METHODS AND RESULTS: Consecutive transthoracic echocardiographic examinations in 2877 patients with isolated severe TR were retrospectively reviewed. Patients with significant left-sided valve disease or repeated examinations were excluded. Primary outcome was defined as a composite of all-cause death and hospitalization for heart failure. Among the 613 enrolled patients (mean age, 74±13 years; men, 38%), 141 died, and 62 were hospitalized for heart failure during the median follow-up period of 26.5 (interquartile range, 6.0–57.9) months. The 5-year event-free rate was 60.1%. TR pressure gradient (adjusted hazard ratio [HR], 1.03 [95% CI, 1.01–1.04]), blood urea nitrogen (adjusted HR, 1.02 [95% CI, 1.01–1.04]), left atrial volume index (adjusted HR, 1.01 [95% CI, 1.002–1.02]), and serum albumin (adjusted HR, 0.56 [95% CI, 0.36–0.95]) were identified as independent predictors of adverse events. A risk model based on the 4 clinical factors that included pulmonary hypertension (TR pressure gradient >40 mm Hg), elevated blood urea nitrogen levels (>25 mg/dL), decreased albumin levels (<3.7 g/dL), and left atrial enlargement (left atrial volume index <34 mL/m2) revealed a graded increase in the risk of adverse events (P<0.001).

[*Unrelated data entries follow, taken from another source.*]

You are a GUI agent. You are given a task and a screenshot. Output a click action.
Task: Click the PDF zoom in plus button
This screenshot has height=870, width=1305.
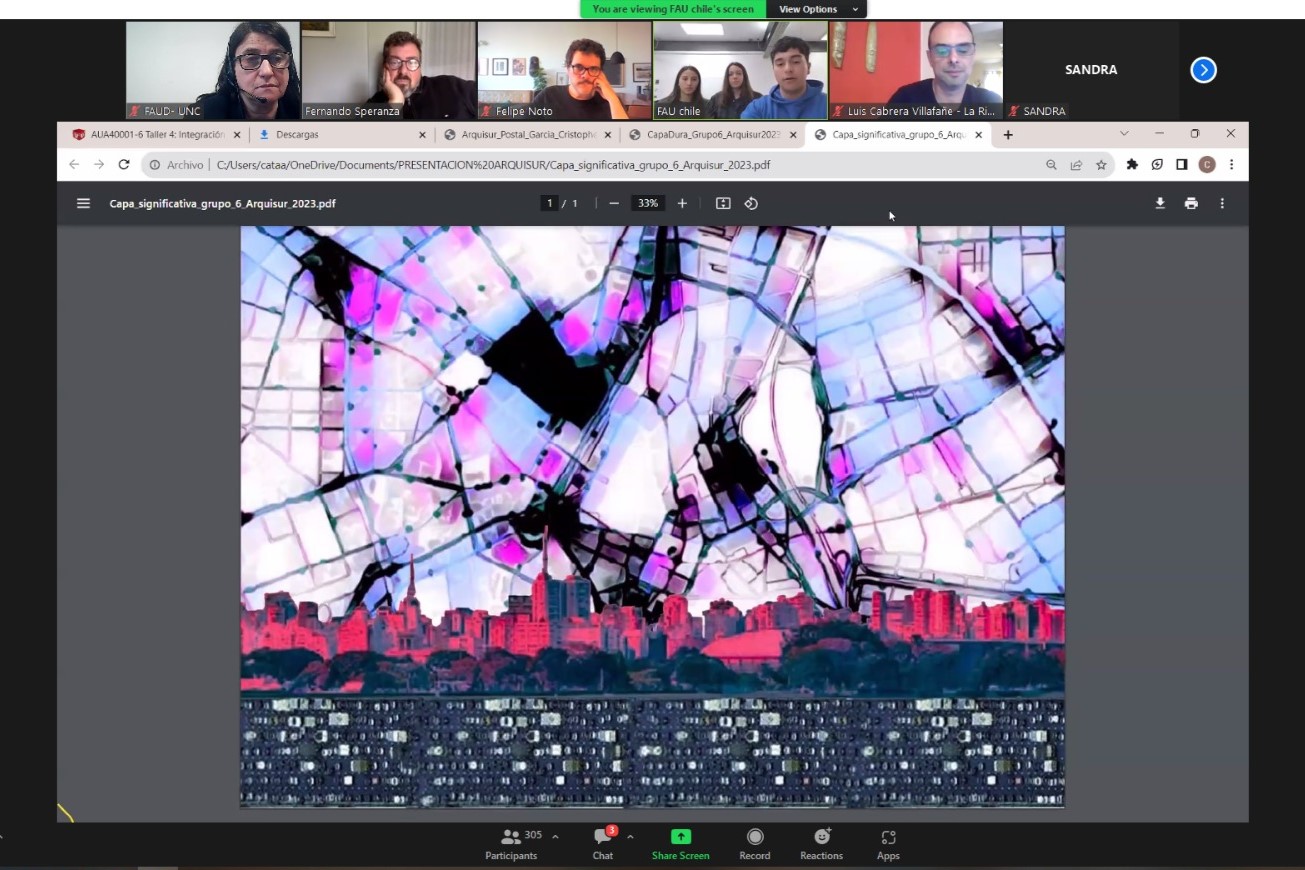(x=682, y=203)
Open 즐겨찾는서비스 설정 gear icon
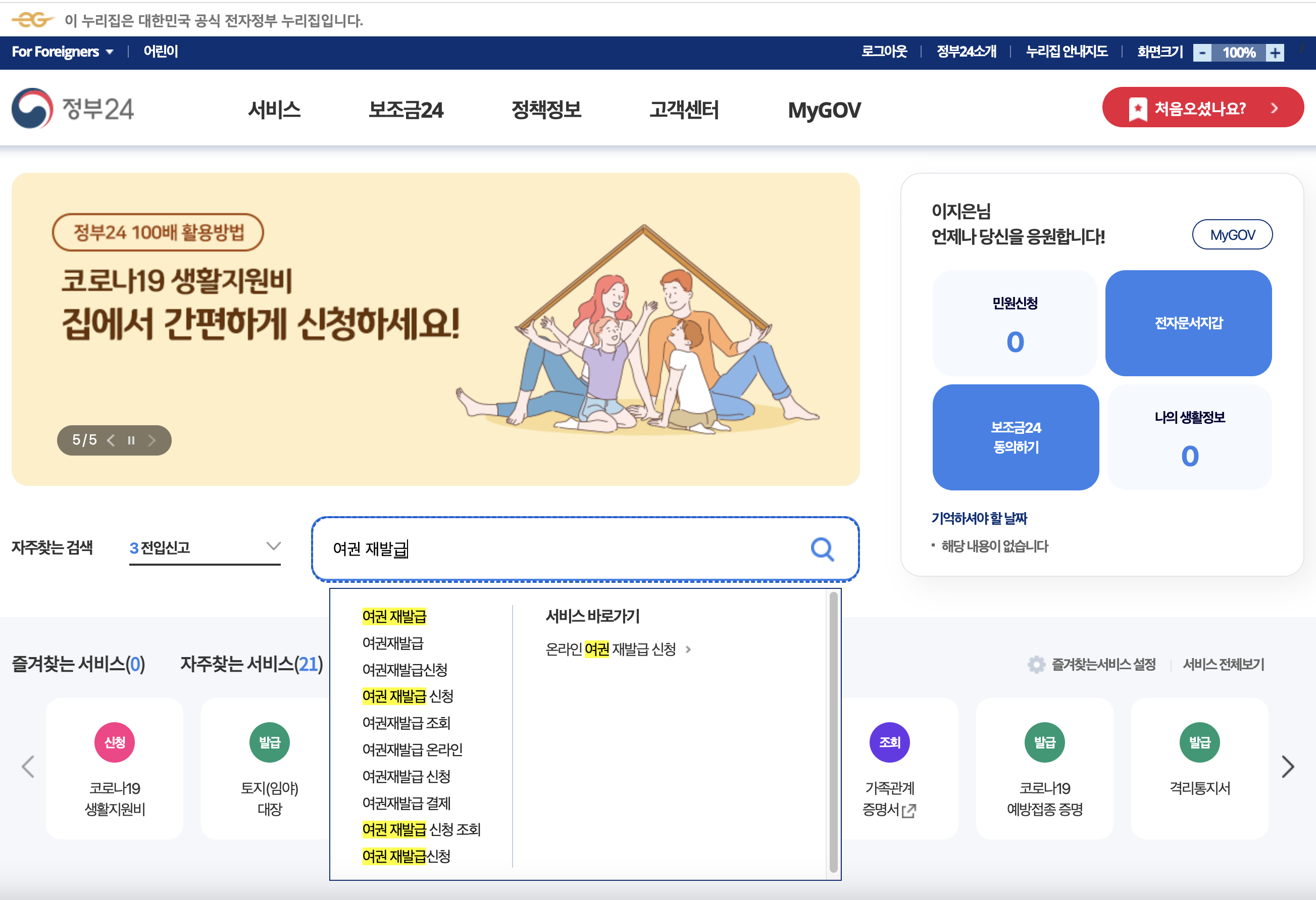 [x=1036, y=664]
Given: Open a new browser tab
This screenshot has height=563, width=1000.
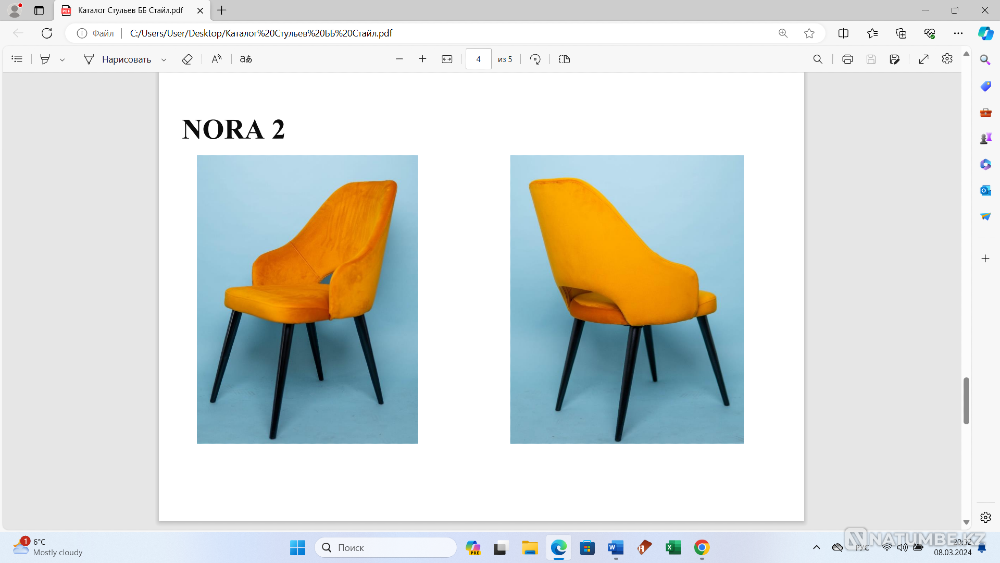Looking at the screenshot, I should pos(222,10).
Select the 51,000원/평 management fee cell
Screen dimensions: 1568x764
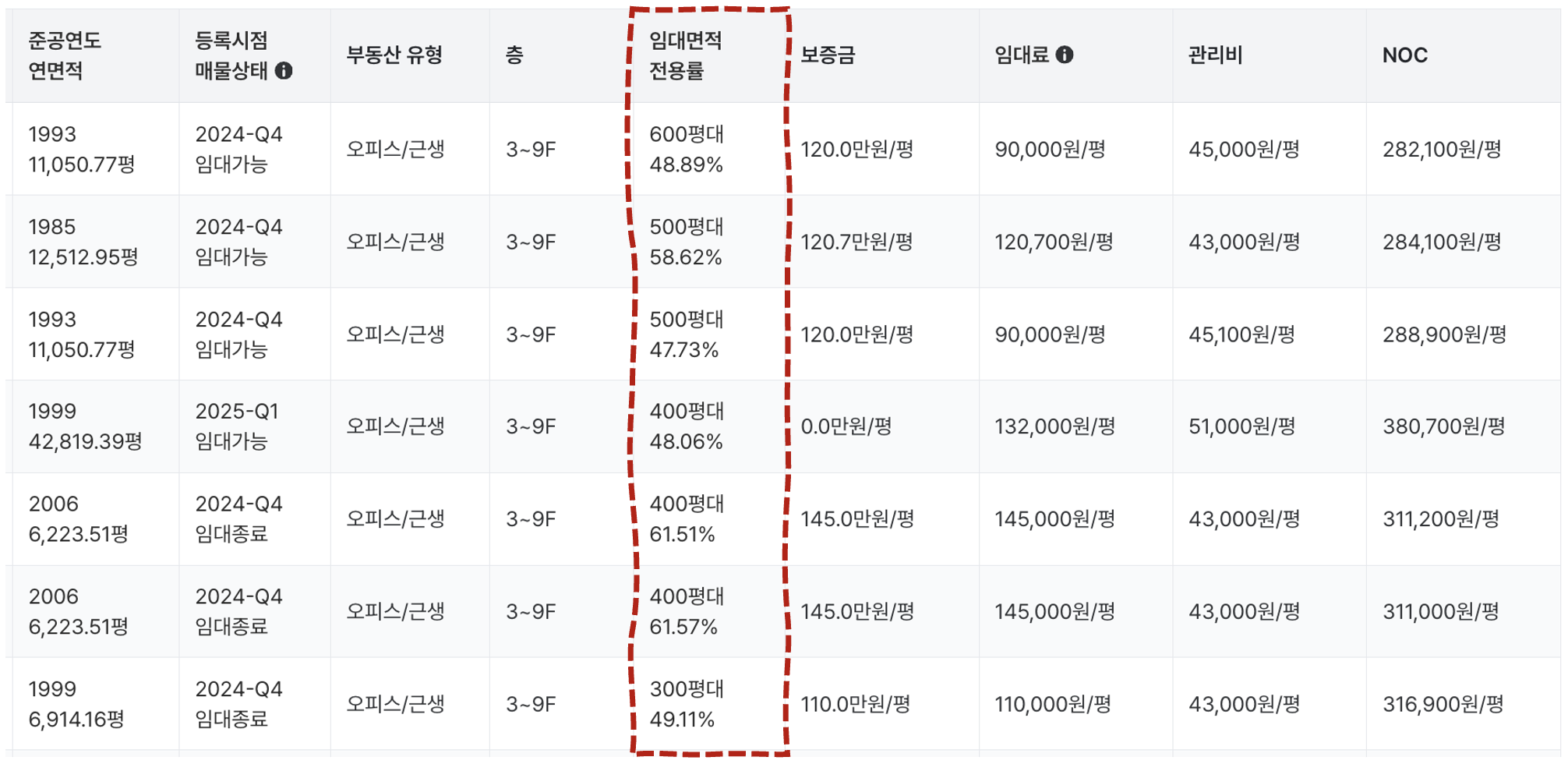click(x=1241, y=426)
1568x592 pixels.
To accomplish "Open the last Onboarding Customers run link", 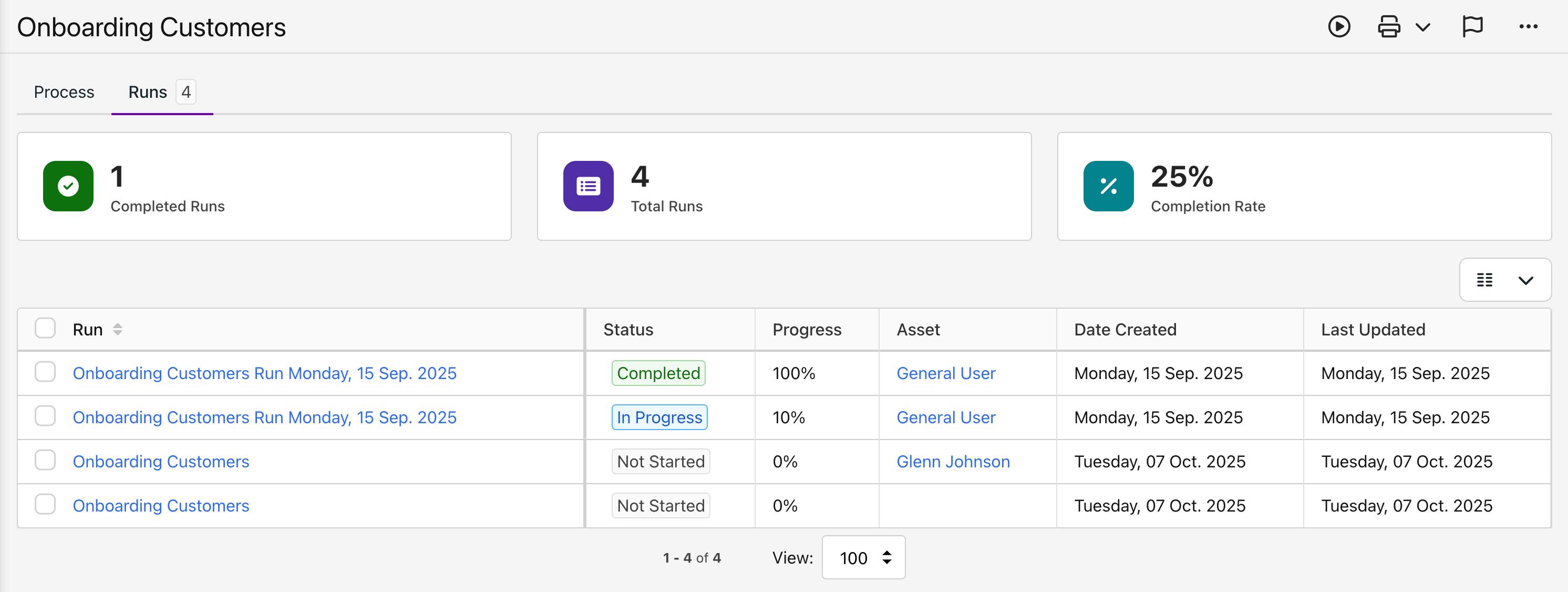I will tap(161, 506).
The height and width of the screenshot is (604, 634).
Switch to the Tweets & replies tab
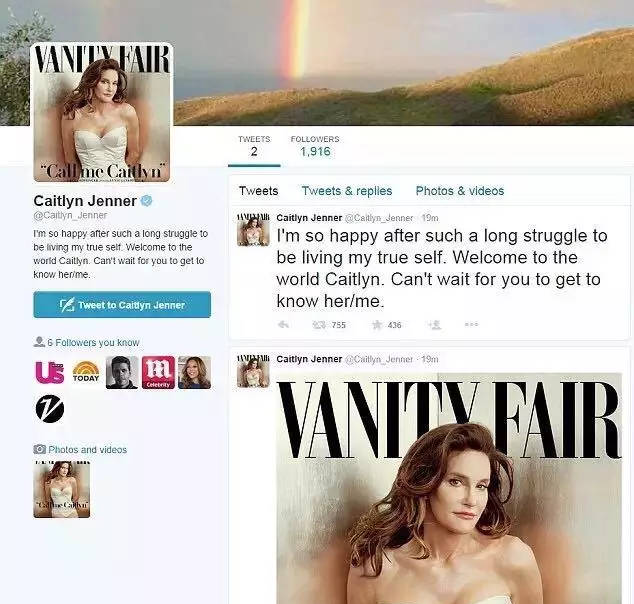347,191
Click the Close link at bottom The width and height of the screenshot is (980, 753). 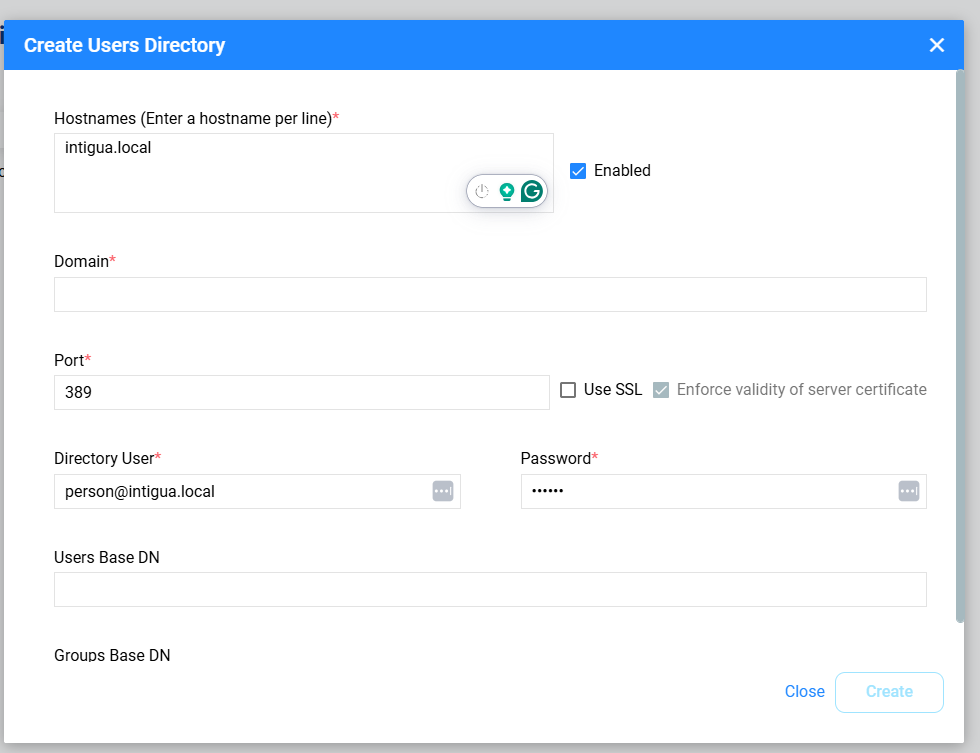pyautogui.click(x=804, y=692)
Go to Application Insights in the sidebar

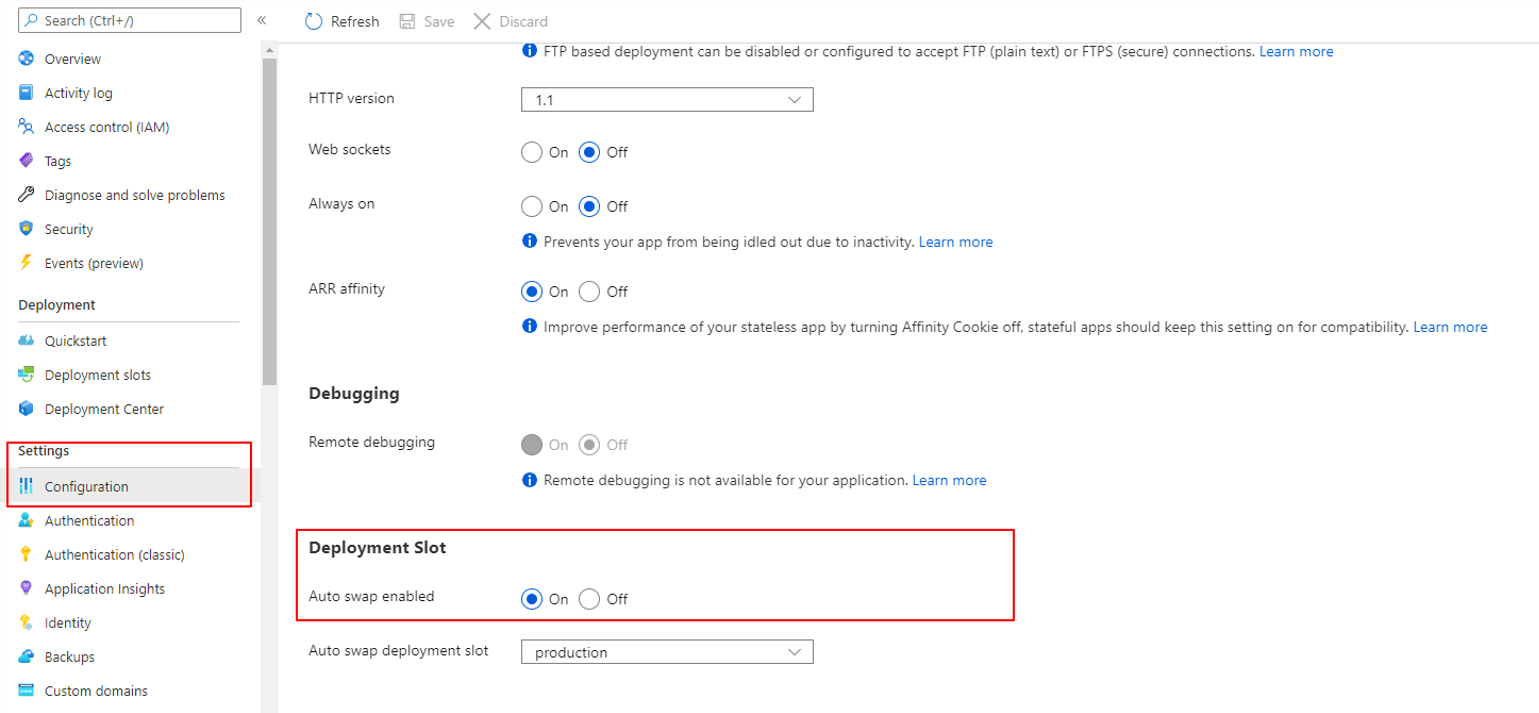(105, 589)
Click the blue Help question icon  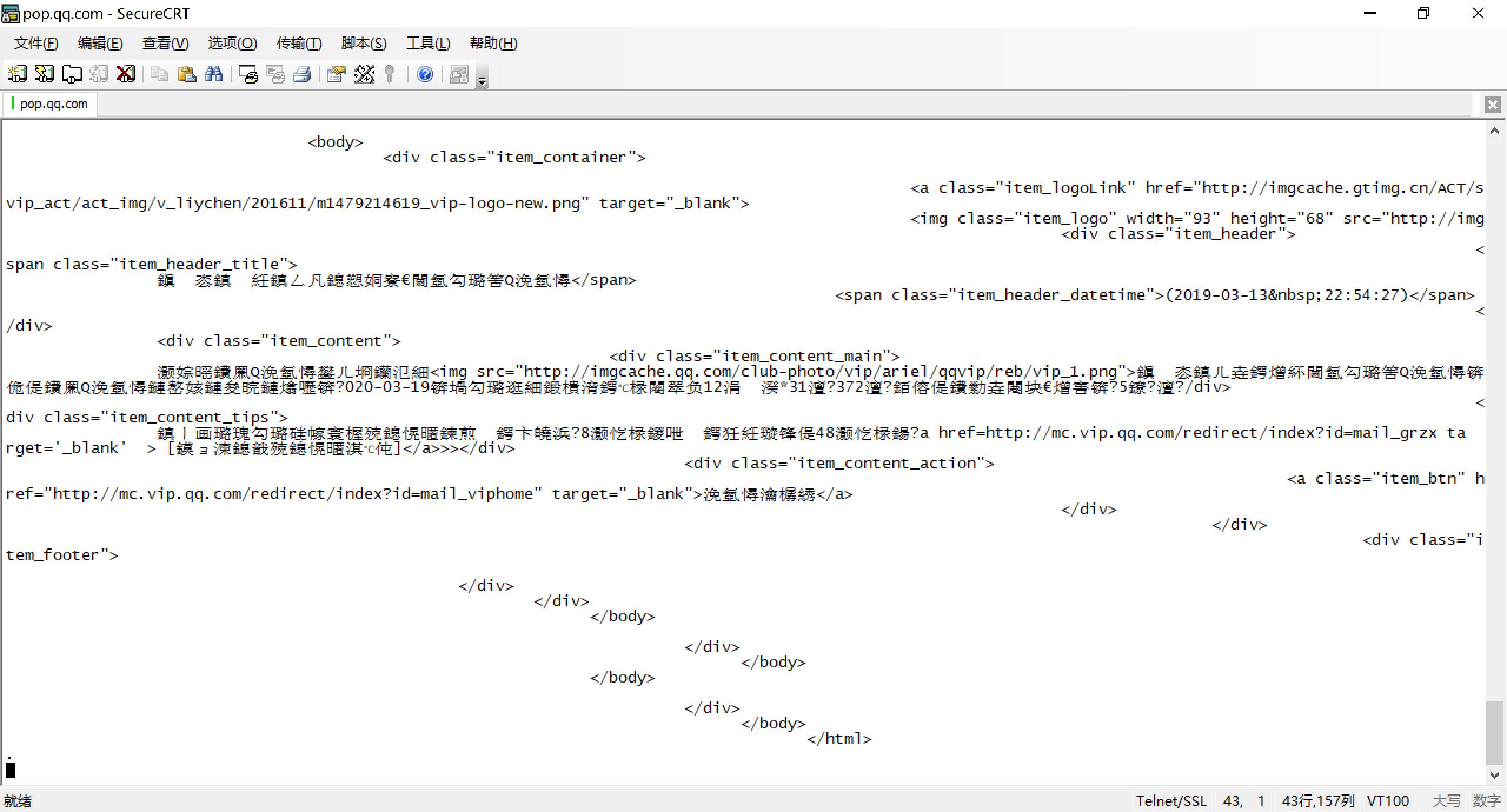(424, 74)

CONCLUSIONS: The prognosis of isolated severe TR is not always favorable. Careful attention should be paid to patients with concomitant risk factors, such as pulmonary hypertension, elevated blood urea nitrogen levels, decreased albumin levels, and left atrial enlargement.

Diagram of association between advanced TR and multiorgan damages. LA indicates left atrial; LV, left ventricular; and TR, tricuspid regurgitation.

CLINICAL  PERSPECTIVE

What Is New?

  • Patients with severe tricuspid regurgitation may experience adverse events in the long-term.
  • A risk model based on pulmonary hypertension, renal and/or liver dysfunction, and left atrial enlargement showed a graded increase in the risk of future adverse events.

What Are the Clinical Implications?

  • Intervention might be needed in patients with isolated severe tricuspid regurgitation with concomitant risk factors suspecting multiorgan damages.
  • Additional studies are required to evaluate the influence of the interventions on clinical outcomes

in patients with severe tricuspid regurgitation with concomitant risk factors.